The latest version of iPhoto includes face recognition technology, so I've been going over all the photos in my library to tag all the people.
And I came upon this photo:

That's my mother standing on the far left; then there's her father (i.e., my grandfather), my father, and her brother, my uncle Pepper (I can never remember why he was called Pepper).
Seated is my aunt Jane and I presume it's my uncle Allen snapping the photo; I mean, where else could he be? Next to Jane is an unknown girl holding Debbie, who is Jane and Allen's super-obedient dog. Debbie is a very famous dog in our extended family and probably deserves a blog entry all her own sometime.
The other seated woman is my grandmother who has her arm around her youngest son, Reed, who is technically my uncle, even though he's only two years older than I am. Which also makes him my mother's brother. Sometime I have to write about the nasty trick he played on me while we were out sledding.
Anyway, that's me standing and holding what appears to be a bottle of Coke.
The picture was taken in the living room of our house on the farm. Notice the high ceiling; that house was built in the mid-nineteenth century.
Also, notice the doorway on the right, and how it's decorated with Christmas cards. Remember Christmas cards? I mean, back in the day we used to send and receive a boatload of Christmas cards each year.
Oh, and hanging on the wall is a portrait of me as a baby. Shortly after I was born, while my uncle Neal was stationed in Okinawa (he was still in Okinawa at the time of this photo; I had never met him to this point), my mother sent him a photo of me; Neal had a local artist turn it into an oil painting on cloth. That painting became an ever-present fixture of our living room; I believe my mother still has it.
But what I find really exciting about this photo is what you see in the foreground: my model train set. That had been my Christmas present that year, and I almost didn't get it. You see, on Christmas Eve I had a hard time sleeping, probably due to a combination of anticipation of what the morrow would bring and the fact that the family party was still going on downstairs and they were making an awful racket.
So I came paddling down the stairs. The stairway had a door at the bottom that led into the kitchen. Opening the door, I could see into the living room, where there was a large plywood sheet being propped up by a couple of sawhorses with my father and several of my uncles standing around it. They all looked very surprised.
Without missing a beat they told me that Santa had been there to deliver my present, but when he heard me coming down he had to run away. If I wanted him to return, I had better get back to bed ASAP!
Needless to say I did as I was told.
That Lionel train set became a holiday staple for the next few years.
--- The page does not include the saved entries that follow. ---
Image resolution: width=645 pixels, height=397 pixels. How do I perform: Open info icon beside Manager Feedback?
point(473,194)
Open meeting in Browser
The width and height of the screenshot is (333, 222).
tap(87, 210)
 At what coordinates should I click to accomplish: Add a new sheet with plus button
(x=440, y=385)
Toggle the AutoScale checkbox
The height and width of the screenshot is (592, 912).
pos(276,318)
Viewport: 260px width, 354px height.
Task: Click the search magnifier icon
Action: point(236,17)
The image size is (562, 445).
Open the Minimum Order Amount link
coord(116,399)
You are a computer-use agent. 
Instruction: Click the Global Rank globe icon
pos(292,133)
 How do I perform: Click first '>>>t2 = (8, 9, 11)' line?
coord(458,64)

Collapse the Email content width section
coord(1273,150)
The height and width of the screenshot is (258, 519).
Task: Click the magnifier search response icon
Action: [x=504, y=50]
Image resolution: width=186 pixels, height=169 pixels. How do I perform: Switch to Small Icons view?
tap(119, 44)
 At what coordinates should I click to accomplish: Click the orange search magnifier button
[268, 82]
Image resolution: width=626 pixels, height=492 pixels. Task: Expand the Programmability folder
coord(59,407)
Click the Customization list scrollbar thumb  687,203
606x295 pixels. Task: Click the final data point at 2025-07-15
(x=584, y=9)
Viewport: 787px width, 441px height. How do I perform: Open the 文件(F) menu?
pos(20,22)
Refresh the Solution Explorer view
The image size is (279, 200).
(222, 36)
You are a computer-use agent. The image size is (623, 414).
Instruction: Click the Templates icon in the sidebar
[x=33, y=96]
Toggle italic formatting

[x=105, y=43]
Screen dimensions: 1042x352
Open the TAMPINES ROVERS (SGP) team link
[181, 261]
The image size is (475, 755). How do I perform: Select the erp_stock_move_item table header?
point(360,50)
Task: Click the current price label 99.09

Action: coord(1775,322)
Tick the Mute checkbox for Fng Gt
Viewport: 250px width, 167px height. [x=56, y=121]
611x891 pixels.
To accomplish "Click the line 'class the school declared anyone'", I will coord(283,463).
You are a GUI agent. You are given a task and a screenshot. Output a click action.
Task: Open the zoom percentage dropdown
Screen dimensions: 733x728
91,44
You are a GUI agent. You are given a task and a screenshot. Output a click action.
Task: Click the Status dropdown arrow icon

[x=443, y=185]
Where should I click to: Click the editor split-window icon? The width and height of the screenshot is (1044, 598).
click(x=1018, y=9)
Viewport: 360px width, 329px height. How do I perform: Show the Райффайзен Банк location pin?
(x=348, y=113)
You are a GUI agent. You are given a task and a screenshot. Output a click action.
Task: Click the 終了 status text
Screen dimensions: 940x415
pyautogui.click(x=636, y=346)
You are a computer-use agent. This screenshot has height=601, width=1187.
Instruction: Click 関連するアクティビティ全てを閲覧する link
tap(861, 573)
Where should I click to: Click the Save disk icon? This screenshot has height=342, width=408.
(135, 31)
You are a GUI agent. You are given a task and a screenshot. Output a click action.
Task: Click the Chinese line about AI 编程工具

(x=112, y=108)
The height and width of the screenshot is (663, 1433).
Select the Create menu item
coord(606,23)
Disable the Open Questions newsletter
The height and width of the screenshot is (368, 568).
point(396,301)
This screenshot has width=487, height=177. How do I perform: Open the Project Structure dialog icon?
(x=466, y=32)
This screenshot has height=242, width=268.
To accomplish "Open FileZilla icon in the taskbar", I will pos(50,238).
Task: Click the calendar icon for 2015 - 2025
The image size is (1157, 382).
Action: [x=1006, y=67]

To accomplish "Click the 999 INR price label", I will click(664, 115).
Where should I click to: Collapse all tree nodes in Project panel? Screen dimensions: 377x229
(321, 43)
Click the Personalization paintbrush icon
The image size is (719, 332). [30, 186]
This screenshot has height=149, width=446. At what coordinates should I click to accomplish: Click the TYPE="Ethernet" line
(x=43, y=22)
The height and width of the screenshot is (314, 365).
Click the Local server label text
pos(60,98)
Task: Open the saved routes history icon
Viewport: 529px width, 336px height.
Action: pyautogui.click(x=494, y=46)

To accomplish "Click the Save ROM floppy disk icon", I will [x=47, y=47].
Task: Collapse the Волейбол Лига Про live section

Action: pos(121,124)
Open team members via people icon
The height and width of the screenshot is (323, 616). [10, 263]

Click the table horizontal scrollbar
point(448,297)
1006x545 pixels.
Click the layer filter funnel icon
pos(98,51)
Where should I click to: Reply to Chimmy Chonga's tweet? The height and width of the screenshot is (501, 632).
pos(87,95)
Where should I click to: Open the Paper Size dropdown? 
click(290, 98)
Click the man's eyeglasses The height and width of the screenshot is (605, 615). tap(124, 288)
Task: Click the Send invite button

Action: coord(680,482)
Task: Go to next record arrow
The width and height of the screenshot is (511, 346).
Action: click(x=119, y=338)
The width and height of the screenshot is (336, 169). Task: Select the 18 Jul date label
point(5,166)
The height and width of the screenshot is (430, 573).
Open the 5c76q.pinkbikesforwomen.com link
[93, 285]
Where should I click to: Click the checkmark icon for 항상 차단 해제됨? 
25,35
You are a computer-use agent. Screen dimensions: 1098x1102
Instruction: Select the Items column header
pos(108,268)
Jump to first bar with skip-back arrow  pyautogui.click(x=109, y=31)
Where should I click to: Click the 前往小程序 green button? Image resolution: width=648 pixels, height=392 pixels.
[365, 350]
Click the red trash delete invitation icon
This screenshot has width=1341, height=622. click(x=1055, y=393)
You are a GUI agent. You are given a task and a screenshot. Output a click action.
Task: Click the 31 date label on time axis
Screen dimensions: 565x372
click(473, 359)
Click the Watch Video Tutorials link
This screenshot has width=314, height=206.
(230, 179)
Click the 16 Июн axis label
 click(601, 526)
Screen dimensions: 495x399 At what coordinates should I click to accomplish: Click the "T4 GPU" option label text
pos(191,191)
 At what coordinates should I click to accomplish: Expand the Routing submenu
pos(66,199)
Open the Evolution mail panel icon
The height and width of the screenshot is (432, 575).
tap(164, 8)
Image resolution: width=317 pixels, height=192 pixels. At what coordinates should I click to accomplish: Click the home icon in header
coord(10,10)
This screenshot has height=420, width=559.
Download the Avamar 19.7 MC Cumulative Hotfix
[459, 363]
The other item of interest in the photo is what you can't see; on the reverse side of the actual photo is the date, February 1953. That was presumably the date the photos were developed, making the actual date of this picture probably the last week of December 1952. Meaning I was about three and a half years old.
And that helps me to date another important event in my life, the day I got my arm caught in the washing machine wringer. I remember that we moved to the farm shortly after that harrowing experience, so this photo not only documents our first Christmas on the farm, but it also lets me definitively date the arm-in-wringer incident to shortly before my third birthday.
That wringer story deserves a post of its own. One of these days...
Meanwhile, I'm still trying to figure out who that unknown girl in the photo is.